The universal declaration of human rights states that every human has the right for autonomy and social security [57]. Forcing the informal caregiving role on anyone, due to the absence of state sponsored formal care services, can be considered as a violation of human rights. Hence, we suggest the following,

  1. 1.

    Our study revealed that stroke and Parkinson’s disease increased caregivers’ burden. Multidisciplinary teams including medical professionals, social workers, physiotherapists and occupational therapists are essential for managing chronic disabling diseases in communities. Cost-effectiveness of such multidisciplinary community interventions for dependent older people has been documented [46].

  2. 2.

    Health services in LMICs should not stop with acute management of cerebrovascular accidents and with medical management of underlying risk factors. They should include rehabilitation and long-term care services for stroke survivors. Long-term rehabilitation services and periodic risk assessments may impede the progression of disability [58].

  3. 3.

    We identified that longer caregiving hours increased caregivers’ burden. Respite services need to be implemented to help the caregivers, engaged in full-time caregiving.
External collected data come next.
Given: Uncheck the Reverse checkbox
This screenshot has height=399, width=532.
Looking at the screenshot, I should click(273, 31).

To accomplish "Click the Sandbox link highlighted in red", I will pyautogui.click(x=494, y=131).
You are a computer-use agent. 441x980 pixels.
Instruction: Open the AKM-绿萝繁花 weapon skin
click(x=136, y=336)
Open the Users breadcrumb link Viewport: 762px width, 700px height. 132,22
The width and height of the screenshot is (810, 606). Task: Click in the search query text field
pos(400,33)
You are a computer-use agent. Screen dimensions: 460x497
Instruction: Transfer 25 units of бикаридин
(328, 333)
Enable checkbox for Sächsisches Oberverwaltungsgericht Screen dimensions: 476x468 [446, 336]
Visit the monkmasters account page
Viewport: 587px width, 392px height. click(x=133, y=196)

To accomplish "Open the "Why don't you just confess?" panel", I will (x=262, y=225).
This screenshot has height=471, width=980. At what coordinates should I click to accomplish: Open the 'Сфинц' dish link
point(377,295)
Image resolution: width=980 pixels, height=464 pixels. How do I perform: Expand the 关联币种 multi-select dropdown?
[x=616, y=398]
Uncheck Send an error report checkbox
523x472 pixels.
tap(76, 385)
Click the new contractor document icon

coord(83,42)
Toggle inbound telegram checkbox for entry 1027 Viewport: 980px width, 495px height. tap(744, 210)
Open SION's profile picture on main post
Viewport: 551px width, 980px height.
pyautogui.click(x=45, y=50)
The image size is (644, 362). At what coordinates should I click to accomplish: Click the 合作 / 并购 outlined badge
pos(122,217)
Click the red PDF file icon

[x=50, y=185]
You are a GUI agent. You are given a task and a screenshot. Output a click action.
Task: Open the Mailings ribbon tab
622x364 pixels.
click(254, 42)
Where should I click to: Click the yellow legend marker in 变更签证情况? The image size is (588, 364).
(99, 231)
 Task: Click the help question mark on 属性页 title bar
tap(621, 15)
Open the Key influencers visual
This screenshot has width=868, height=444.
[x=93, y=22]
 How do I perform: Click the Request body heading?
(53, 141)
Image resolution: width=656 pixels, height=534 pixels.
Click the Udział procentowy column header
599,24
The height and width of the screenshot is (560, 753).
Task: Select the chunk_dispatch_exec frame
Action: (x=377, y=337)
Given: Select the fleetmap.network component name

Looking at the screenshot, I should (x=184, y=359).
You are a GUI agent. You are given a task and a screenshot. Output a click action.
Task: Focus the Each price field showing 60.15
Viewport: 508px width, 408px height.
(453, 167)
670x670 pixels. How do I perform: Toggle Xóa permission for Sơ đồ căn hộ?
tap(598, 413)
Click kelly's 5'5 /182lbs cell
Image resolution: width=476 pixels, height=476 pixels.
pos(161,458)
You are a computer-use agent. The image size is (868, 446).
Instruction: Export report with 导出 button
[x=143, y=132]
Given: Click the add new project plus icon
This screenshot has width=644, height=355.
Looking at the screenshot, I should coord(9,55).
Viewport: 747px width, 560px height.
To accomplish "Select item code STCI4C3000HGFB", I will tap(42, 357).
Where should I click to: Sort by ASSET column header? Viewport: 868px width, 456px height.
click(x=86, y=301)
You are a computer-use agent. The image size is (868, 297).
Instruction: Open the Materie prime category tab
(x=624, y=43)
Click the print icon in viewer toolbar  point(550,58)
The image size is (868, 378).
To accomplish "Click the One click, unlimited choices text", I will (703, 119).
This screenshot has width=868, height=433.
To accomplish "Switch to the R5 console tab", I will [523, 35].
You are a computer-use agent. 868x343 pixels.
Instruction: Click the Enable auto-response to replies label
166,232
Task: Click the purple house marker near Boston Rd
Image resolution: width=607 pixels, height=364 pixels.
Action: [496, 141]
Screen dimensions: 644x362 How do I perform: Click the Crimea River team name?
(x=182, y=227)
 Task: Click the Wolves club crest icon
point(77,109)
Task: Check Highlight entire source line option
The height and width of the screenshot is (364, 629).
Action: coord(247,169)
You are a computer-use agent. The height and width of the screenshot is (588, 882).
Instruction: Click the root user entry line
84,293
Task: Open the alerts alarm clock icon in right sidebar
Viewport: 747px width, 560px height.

Provision of specialized aids and equipment, such as wheel chairs, in a subsidized cost may reduce dependency and caregiving time spent on ADL.

  4. 4.

    Caregiving women in this study population suffered poor mental health. Periodic educational and counseling programs as well as regular screening for psychiatric disorders are suggested for those caregiving women.

  5. 5.

    Dependent older people suffering insomnia and urinary incontinence led to significantly higher caregivers’ burden. Direct enquiry and detailed assessment of underlying causes should be a part of primary care assessment and management. Continence services [59] and financial assistance for continence products may reduce the burden suffered by the caregivers of incontinent older people.

  6. 6.

    Health services in any country cannot effectively care their dependent older people without social services assistance. Developing a functional social services system should be prioritized in LMICs to care for the dependent older people and to protect the rights of their caregivers.

  7. 7.

    Collaboration between public sector and non-governmental organizations are essential to provide decentralized rehabilitative and palliative services to rural India.

Conclusions

Informal caregiving may remain as a voluntary contribution, by the motivated family members. However, reluctance of Governments to provide formal caregiving alternatives continues to coerce the vulnerable family members, especially the women, to assume caregiving roles in LMICs. There is an urgent need to care for the wellbeing of dependent older people and their families. Costs of informal caregiving should be included in the economic evaluations of health interventions and cost of illness studies in LMICs.